• **What to produce**
Beginning with the line that contains "Open the 常用网站 bookmarks folder icon" and ending with the last line of the records, write out each line exactly and omit the pictures.

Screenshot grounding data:
┏━━
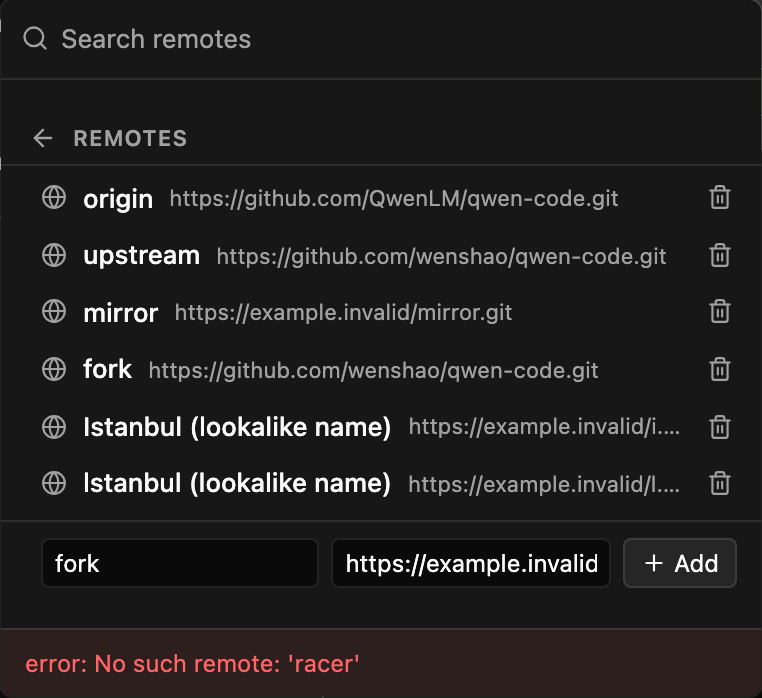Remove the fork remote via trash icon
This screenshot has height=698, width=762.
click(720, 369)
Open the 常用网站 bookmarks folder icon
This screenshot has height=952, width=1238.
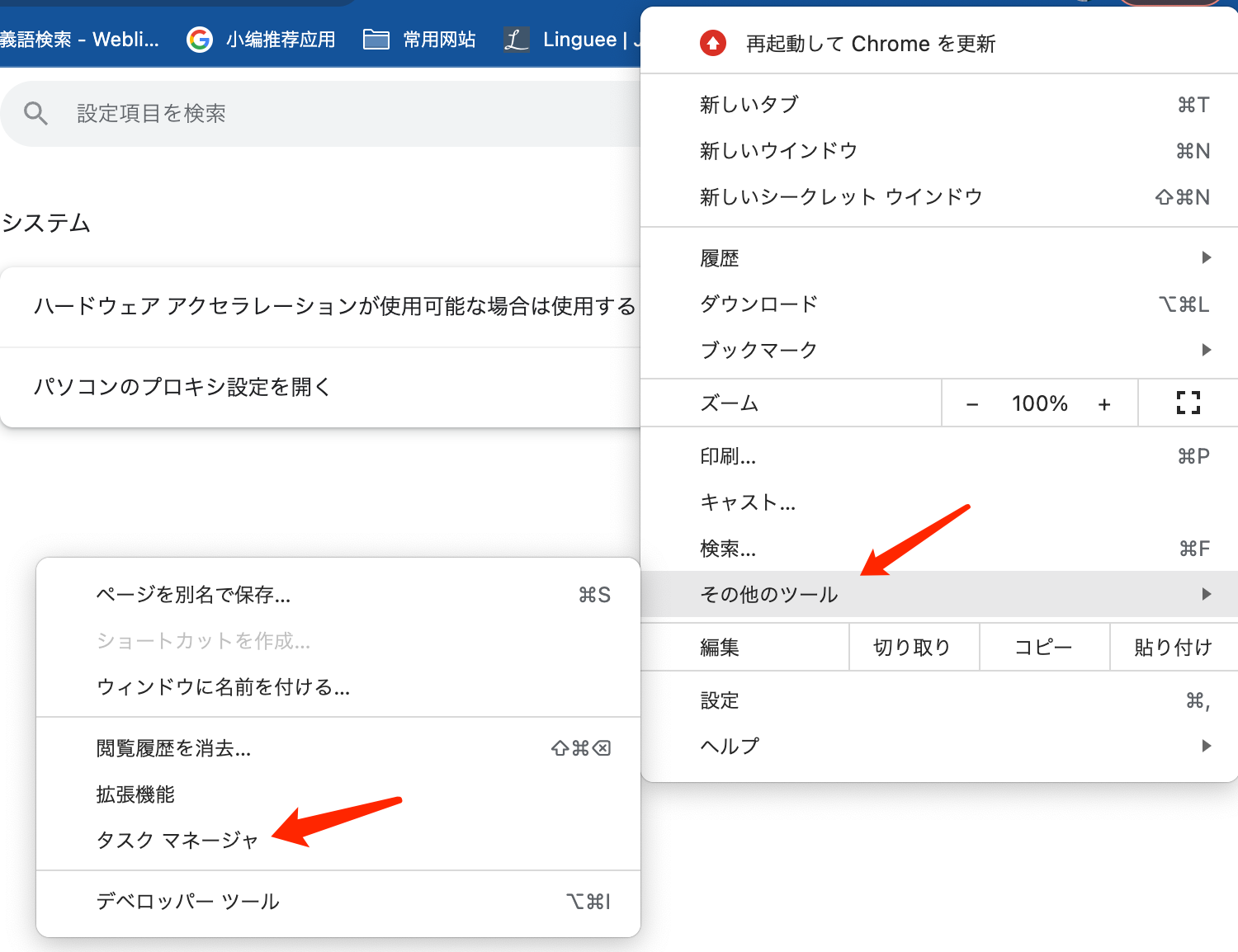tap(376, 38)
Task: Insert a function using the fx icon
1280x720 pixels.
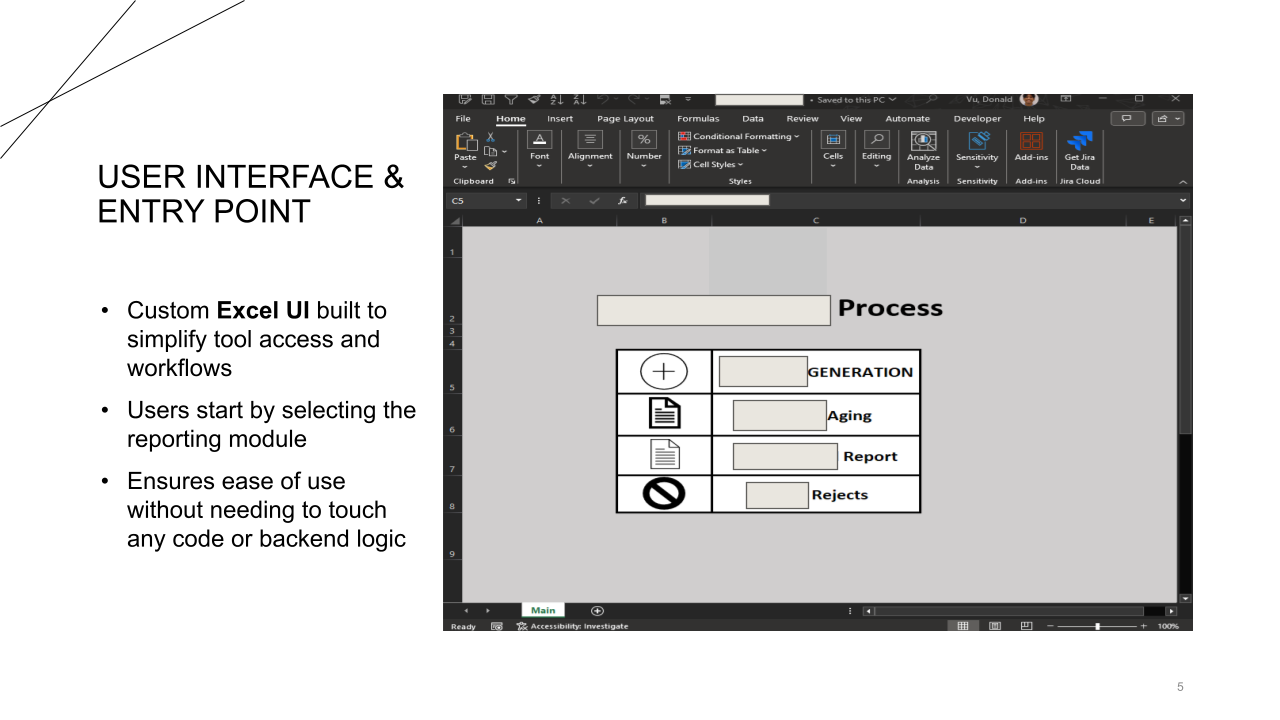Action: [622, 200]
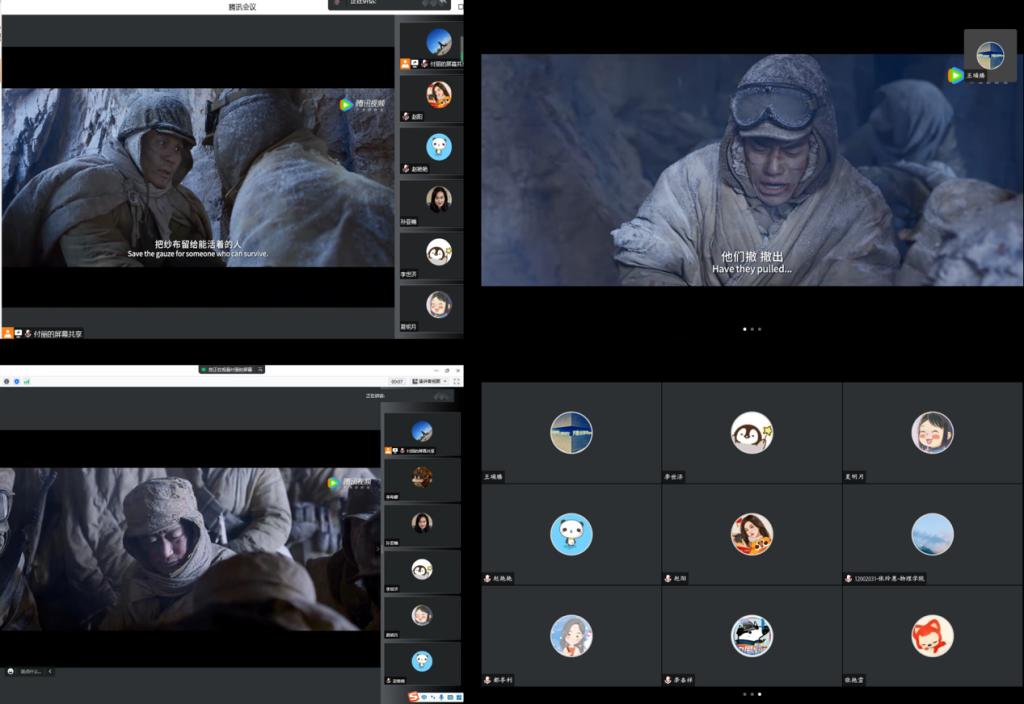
┗━━
• **Answer to the exercise**
Open the 常用网站 bookmarks folder icon
This screenshot has height=952, width=1238.
tap(376, 38)
Task: Insert a function using the fx icon
1280x720 pixels.
Action: [622, 200]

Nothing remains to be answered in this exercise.